Cara A. Dunne '92 and Soonkyu "S.K." Shin '91 both say they have had bad experiences with math exams at Harvard.

Shin says he took a calculus exam last winter with a reader who was not familiar with the integral sign, and he contested the grade he received on it. Dunne also says she took an exam with a reader who could not recognize a mathematic symbol.

Dunne's reader expressed confusion about a symbol in a problem, and asked her to guess what it was. Dunne says she refused and "wasted" ten minutes arguing with the woman.

"[The reader] said `Let me draw it on your hand.' I said, `Really, it wouldn't mean anything to me. In Braille, the symbols don't look that way.' [The reader] said, `Braille has got to change then,'" Dunne says.

"I was calm because I knew this had happened before with S.K.. It turned out to be a division sign," Dunne says.


Dunne and Shin have a common bond: they are two Harvard undergraduates without sight. That means they bear the added responsibility of finding readers for or recordings of their academic texts, getting assistants to help with research and proofreading of papers and of having printed syllabi published in Braille. Chores they do almost entirely independently of the University.

"Time I could spend studying or doing other things," Dunne says, "I spend advocating for what I need."

Coming to Harvard

The sophomore never expected to have so much trouble with the details of undergraduate life, Dunne says.
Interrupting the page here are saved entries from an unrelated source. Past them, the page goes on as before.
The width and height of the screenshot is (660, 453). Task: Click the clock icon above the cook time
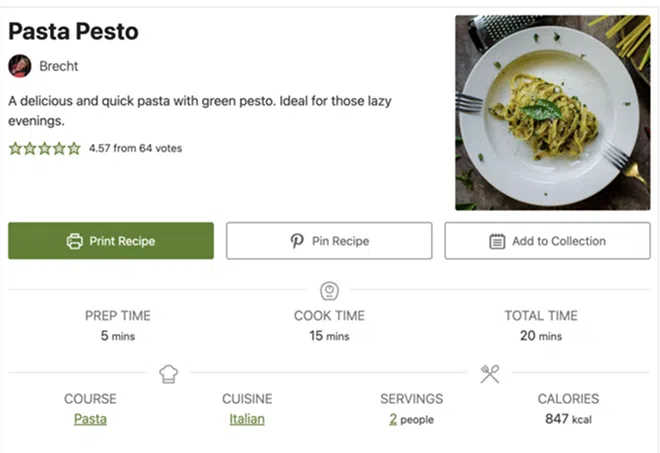click(329, 291)
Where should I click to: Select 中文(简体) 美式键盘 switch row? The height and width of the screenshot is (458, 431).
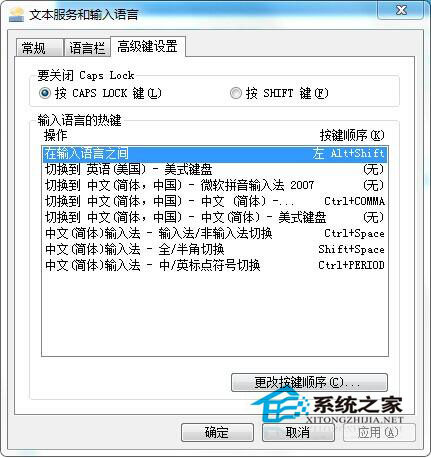point(215,217)
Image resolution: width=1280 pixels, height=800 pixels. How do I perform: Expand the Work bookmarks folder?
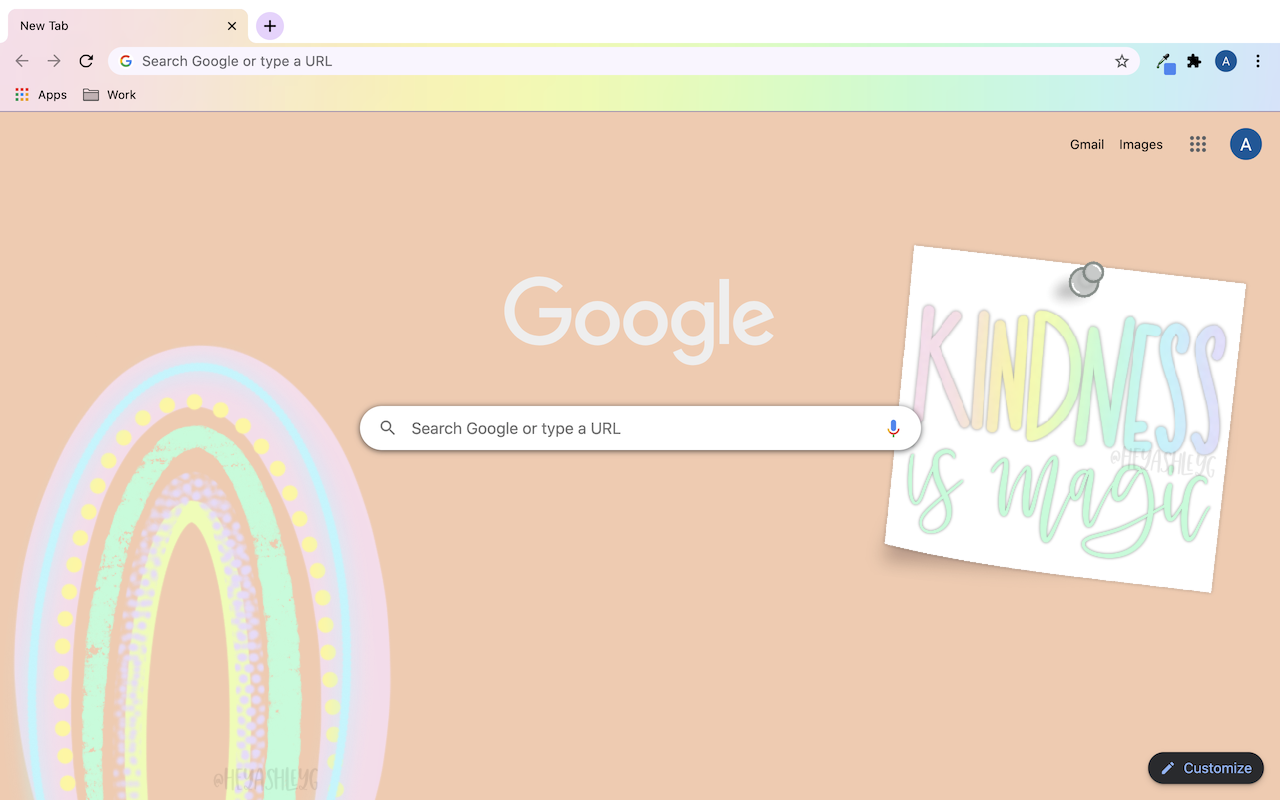[110, 95]
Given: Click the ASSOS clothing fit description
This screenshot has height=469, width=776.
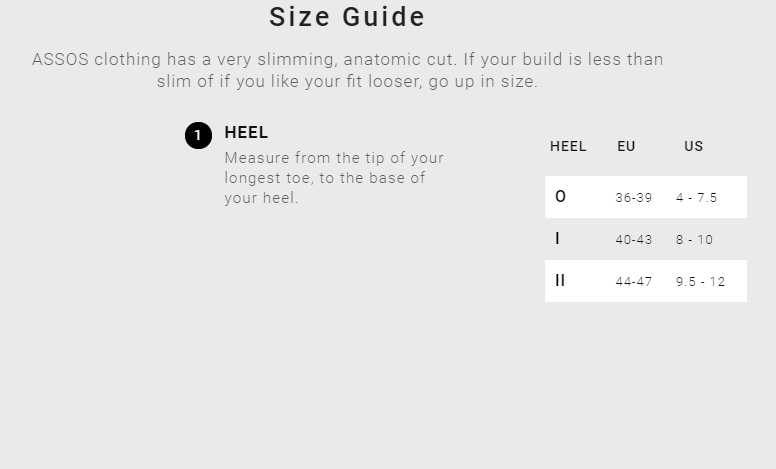Looking at the screenshot, I should [x=347, y=70].
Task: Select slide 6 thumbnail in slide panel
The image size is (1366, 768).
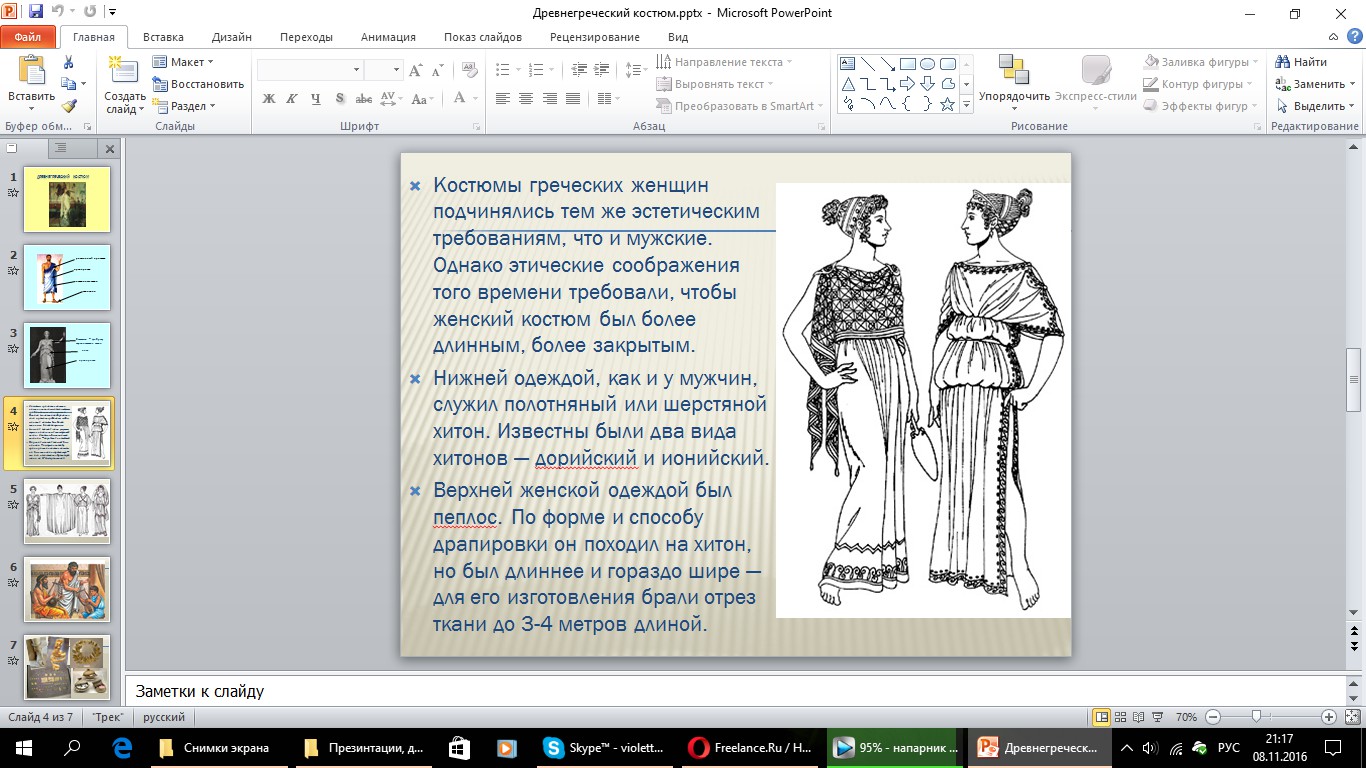Action: [x=66, y=589]
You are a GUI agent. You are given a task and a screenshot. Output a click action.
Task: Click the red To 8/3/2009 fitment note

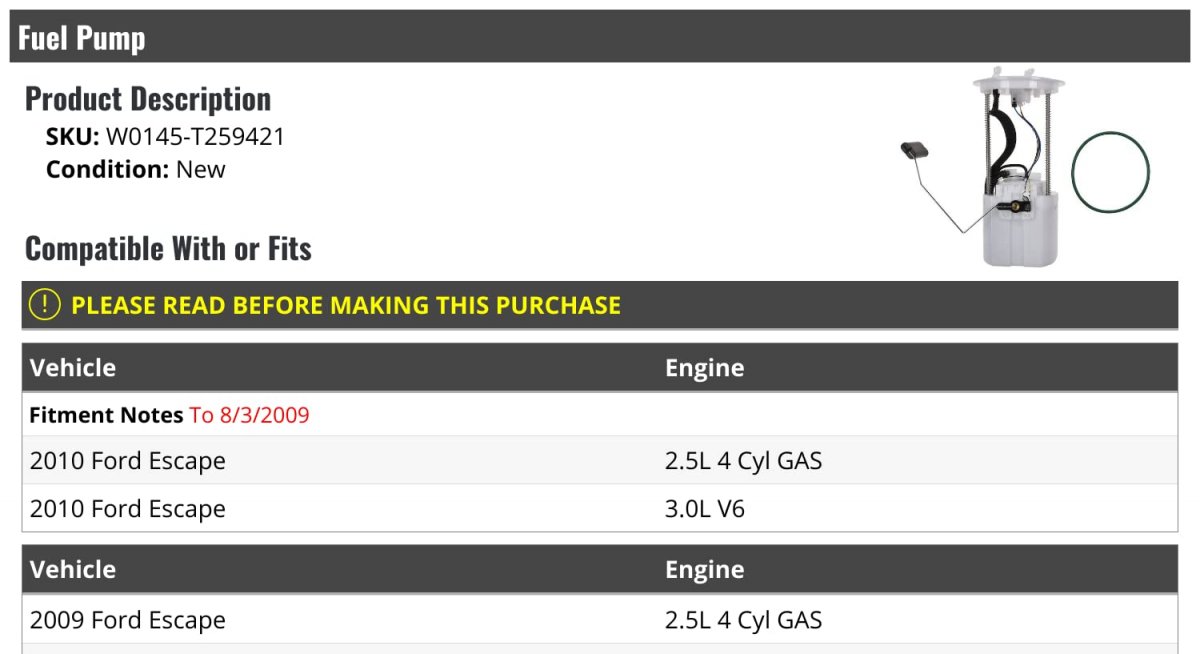250,415
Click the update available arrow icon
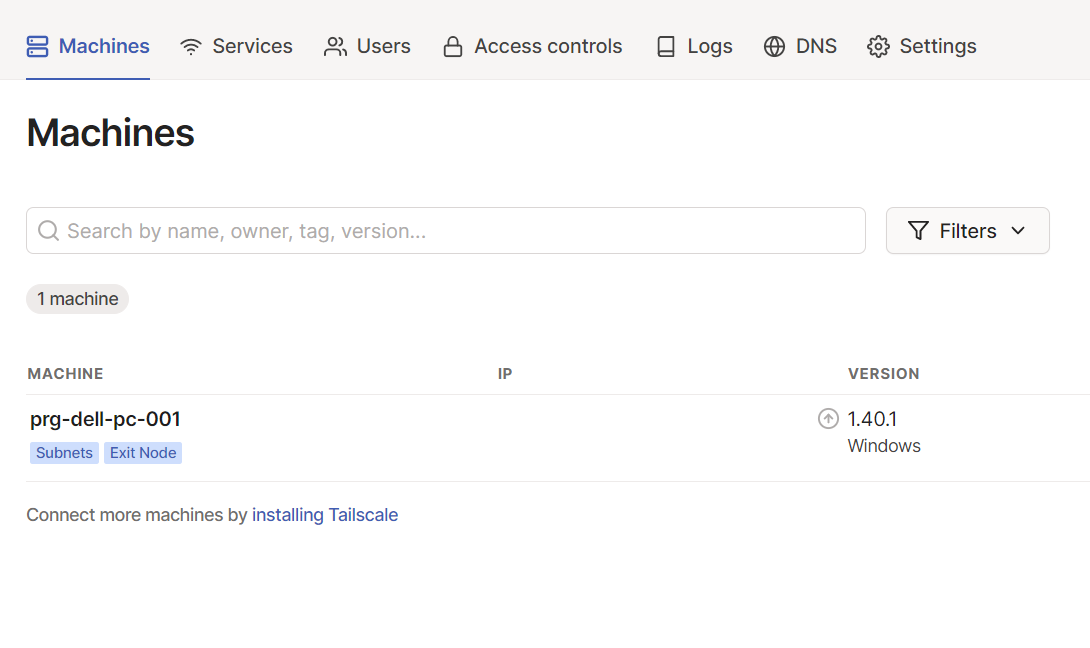The image size is (1090, 648). click(x=828, y=419)
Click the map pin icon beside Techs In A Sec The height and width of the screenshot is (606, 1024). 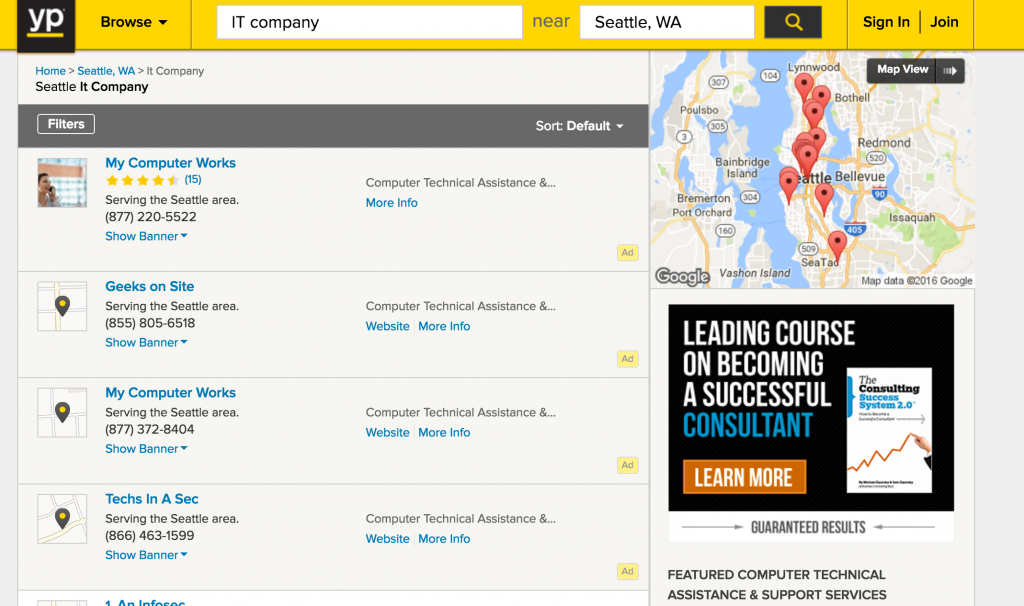(62, 518)
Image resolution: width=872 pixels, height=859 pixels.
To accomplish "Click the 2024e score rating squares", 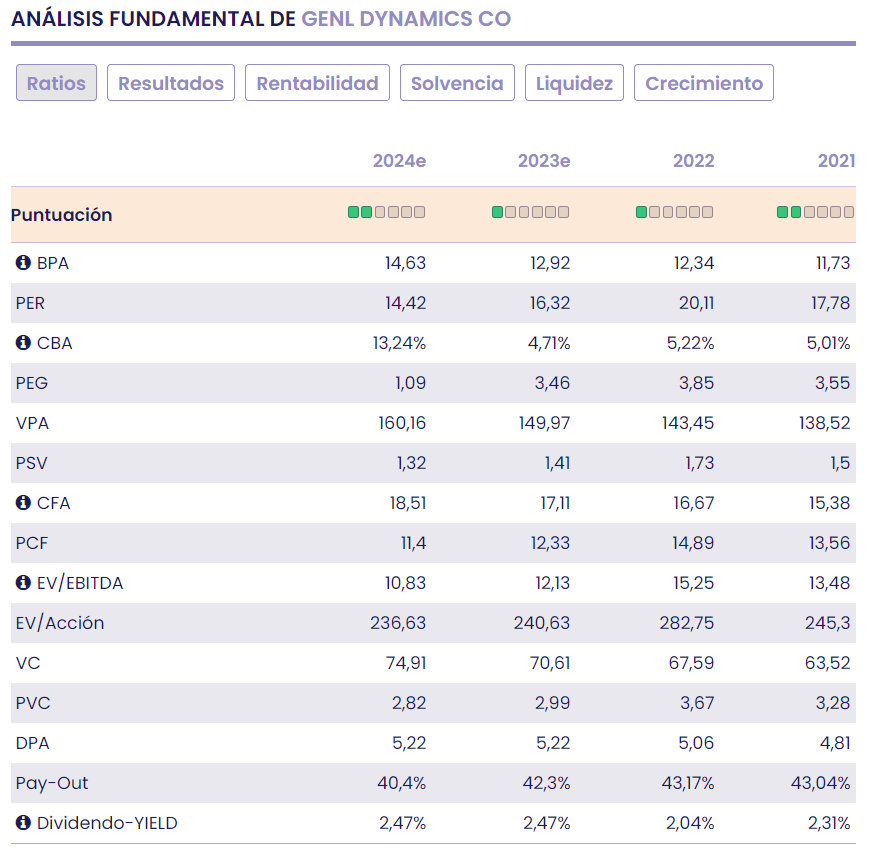I will pos(386,212).
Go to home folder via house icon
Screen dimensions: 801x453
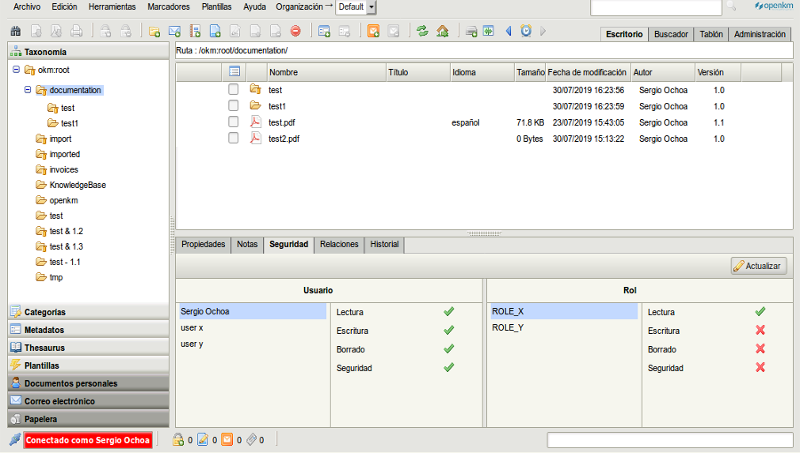point(442,31)
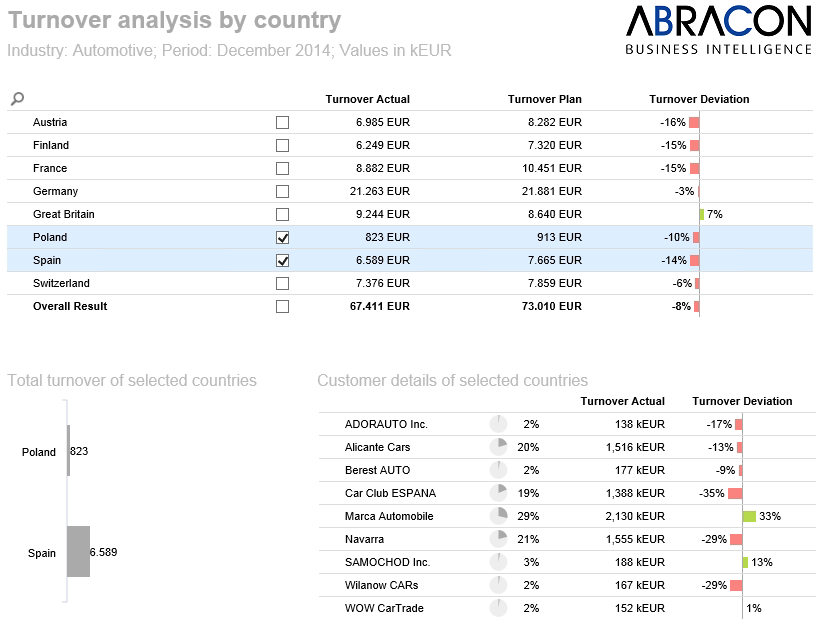Click the pie icon for SAMOCHOD Inc.
The image size is (825, 634).
click(x=498, y=562)
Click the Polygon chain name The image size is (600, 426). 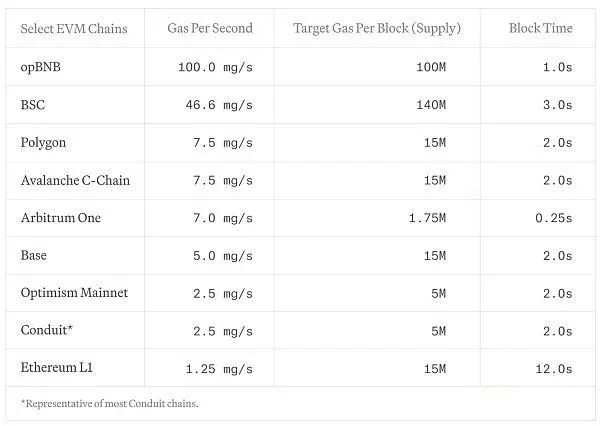coord(43,143)
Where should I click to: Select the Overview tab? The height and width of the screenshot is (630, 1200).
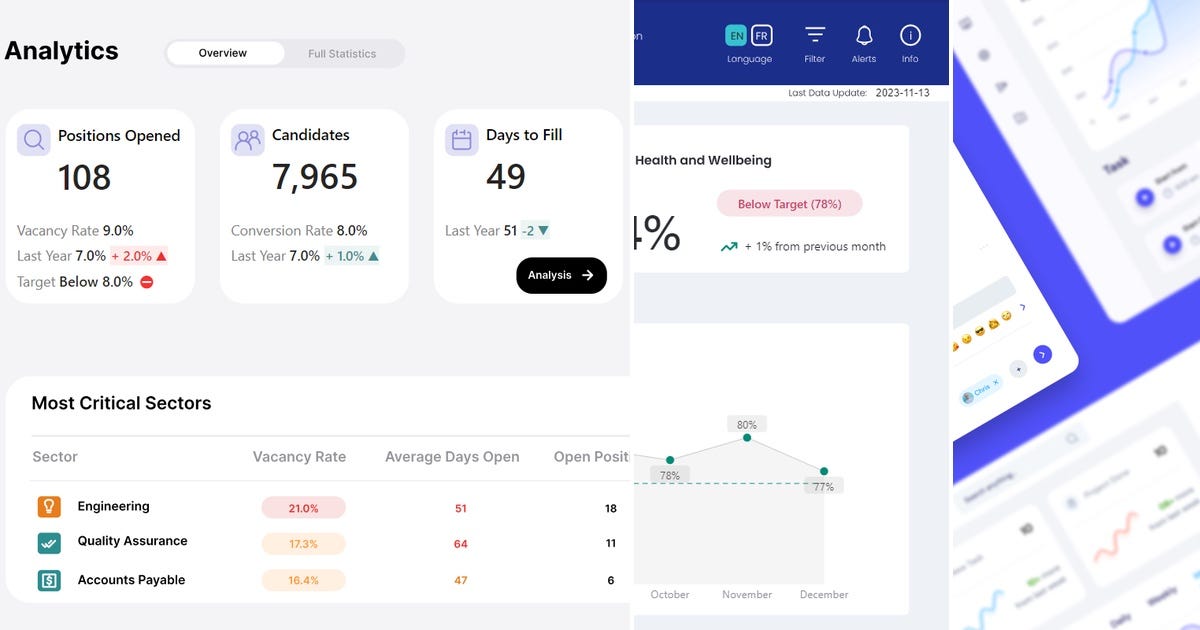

Her decision to come to Harvard was a simple one--she came to Harvard because it was "the best."

Dunne, who has skied eight years with the United States Disabled Ski Team, says she applied the attitude she had in sports to college admissions.

"My coach and my father were always telling me to go for the top, so when it came to applying for colleges, it was like go for the top, go for Harvard," Dunne says.

Shin says he came because, as a first-year student at the Massachusetts Institute of Technology (MIT), he realized he was interested in studying psychology rather than economics. He had turned down his original Harvard acceptance in 1987 to attend MIT, where he says, they have a better economics department. Shin says transferring was almost effortless because of his original acceptance.

"To tell the truth, facilities [for blind students] were never a first concern when choosing colleges. Probably should have been, though," says the joint concentrator in psychology and biology.

Dunne marvels too at how little she considered facilities and services for the blind when she made her decision. Dunne was accepted to Stanford University, where, she maintains they provide more readers and notetakers, computer equipment and Braille texts.

"I started thinking, `How stupid I am not to go to Stanford,'" Dunne says.